VOLUSIA COUNTY, Fla. – Video shows a waterspout spinning over a Volusia County beach Wednesday afternoon.
A man captured the weather phenomenon in Daytona Beach near S. Atlantic Ave., south of A1A and Dunlawton Ave.
The footage shows dark clouds overhead and a waterspout forming above the water, which News 6 chief meteorologist Tom Sorrells said looks like a land spout that worked its way into the water. The video shows the clouds then moving over the ocean.
There are two types of waterspouts: tornadic and fair-weather waterspouts.
Tornadic waterspouts are tight vortices that have similar characteristics to a tornado, producing strong winds. Tornadic waterspouts develop from the cloud, downward to the ground. The highest risk of seeing tornadic waterspouts is during a severe thunderstorm near open water.
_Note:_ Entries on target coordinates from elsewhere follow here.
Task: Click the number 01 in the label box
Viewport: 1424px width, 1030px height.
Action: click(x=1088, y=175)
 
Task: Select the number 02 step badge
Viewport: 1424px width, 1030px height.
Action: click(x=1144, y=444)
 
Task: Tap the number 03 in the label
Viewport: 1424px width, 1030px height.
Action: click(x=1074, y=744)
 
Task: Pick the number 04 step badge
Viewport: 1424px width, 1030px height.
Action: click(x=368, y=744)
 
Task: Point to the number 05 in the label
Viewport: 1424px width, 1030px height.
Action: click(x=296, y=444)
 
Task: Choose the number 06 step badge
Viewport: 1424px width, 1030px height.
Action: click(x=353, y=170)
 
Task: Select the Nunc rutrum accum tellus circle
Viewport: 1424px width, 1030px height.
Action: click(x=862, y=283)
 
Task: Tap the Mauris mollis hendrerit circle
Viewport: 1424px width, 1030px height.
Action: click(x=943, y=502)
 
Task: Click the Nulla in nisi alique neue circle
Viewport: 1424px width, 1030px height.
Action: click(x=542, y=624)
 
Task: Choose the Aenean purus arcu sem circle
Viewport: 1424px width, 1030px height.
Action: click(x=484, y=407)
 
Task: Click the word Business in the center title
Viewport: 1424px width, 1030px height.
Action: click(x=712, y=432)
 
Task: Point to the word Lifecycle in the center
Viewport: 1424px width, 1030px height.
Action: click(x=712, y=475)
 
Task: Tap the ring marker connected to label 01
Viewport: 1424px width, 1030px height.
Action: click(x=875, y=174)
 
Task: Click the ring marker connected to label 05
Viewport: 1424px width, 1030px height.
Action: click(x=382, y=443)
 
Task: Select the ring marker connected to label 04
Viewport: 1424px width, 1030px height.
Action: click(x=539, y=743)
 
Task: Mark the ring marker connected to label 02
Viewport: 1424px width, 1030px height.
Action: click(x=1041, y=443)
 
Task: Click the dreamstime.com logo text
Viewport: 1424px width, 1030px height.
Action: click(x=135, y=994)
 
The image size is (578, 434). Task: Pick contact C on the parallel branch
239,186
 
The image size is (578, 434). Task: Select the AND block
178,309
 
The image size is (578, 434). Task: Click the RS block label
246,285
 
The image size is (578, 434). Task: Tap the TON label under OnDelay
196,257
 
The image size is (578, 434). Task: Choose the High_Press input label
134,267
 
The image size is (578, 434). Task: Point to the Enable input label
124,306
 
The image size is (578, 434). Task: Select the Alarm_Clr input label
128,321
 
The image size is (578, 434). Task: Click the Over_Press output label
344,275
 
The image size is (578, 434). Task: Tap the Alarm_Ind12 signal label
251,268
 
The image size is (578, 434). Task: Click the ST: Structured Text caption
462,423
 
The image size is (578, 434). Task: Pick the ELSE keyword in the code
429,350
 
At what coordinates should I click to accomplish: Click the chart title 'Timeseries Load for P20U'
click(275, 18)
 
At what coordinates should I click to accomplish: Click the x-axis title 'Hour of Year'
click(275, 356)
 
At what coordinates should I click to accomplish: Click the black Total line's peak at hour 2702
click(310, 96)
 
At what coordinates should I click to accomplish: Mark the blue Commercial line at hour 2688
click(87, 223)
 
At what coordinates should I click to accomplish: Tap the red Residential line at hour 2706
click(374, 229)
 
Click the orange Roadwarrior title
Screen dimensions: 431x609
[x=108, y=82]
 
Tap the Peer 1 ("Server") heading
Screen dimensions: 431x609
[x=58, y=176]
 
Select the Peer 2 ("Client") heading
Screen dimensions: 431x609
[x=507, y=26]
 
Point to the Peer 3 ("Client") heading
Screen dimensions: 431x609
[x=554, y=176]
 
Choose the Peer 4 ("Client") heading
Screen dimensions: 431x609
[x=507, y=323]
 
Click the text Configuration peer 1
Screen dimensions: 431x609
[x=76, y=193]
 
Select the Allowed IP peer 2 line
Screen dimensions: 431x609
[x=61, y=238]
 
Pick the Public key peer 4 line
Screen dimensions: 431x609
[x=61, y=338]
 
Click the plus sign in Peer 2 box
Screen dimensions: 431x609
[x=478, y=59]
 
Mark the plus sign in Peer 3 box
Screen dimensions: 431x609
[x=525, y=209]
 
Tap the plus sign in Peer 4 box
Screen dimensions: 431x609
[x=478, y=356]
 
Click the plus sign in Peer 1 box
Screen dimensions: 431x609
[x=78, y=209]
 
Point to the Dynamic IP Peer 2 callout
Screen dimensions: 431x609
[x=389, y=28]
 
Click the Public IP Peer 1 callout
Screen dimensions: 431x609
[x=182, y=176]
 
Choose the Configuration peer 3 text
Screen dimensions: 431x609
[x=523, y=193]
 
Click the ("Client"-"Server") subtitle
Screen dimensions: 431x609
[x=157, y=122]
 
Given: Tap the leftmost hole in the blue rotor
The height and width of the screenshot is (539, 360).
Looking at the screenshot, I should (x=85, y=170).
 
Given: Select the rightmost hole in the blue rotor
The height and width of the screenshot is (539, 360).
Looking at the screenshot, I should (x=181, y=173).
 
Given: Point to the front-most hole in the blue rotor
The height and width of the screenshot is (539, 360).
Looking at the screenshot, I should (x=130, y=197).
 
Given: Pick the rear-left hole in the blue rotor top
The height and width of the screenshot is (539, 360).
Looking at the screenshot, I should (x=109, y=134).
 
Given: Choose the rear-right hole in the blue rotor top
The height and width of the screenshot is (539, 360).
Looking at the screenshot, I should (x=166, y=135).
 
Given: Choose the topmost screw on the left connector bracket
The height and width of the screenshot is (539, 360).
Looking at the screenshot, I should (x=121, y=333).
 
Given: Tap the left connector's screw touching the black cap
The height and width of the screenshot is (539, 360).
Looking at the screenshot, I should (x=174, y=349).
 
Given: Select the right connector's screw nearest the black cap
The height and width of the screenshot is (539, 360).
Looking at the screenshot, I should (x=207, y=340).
Fair-weather waterspouts generally form during relatively calm conditions, under a developing cumulus cloud. Instead of forming near the clouds, like a tornadic waterspout, the fair weather version develops on the surface of the water and works its way upward to the clouds. Their surprise factor makes these waterspouts dangerous for boaters. They tend to form while winds are light, limiting their tracking speed.
No matter the version, waterspouts can be dangerous to boaters if they get too close.
The National Oceanic Atmospheric Administration said the best way to avoid a waterspout is to move at a 90-degree angle to its movement.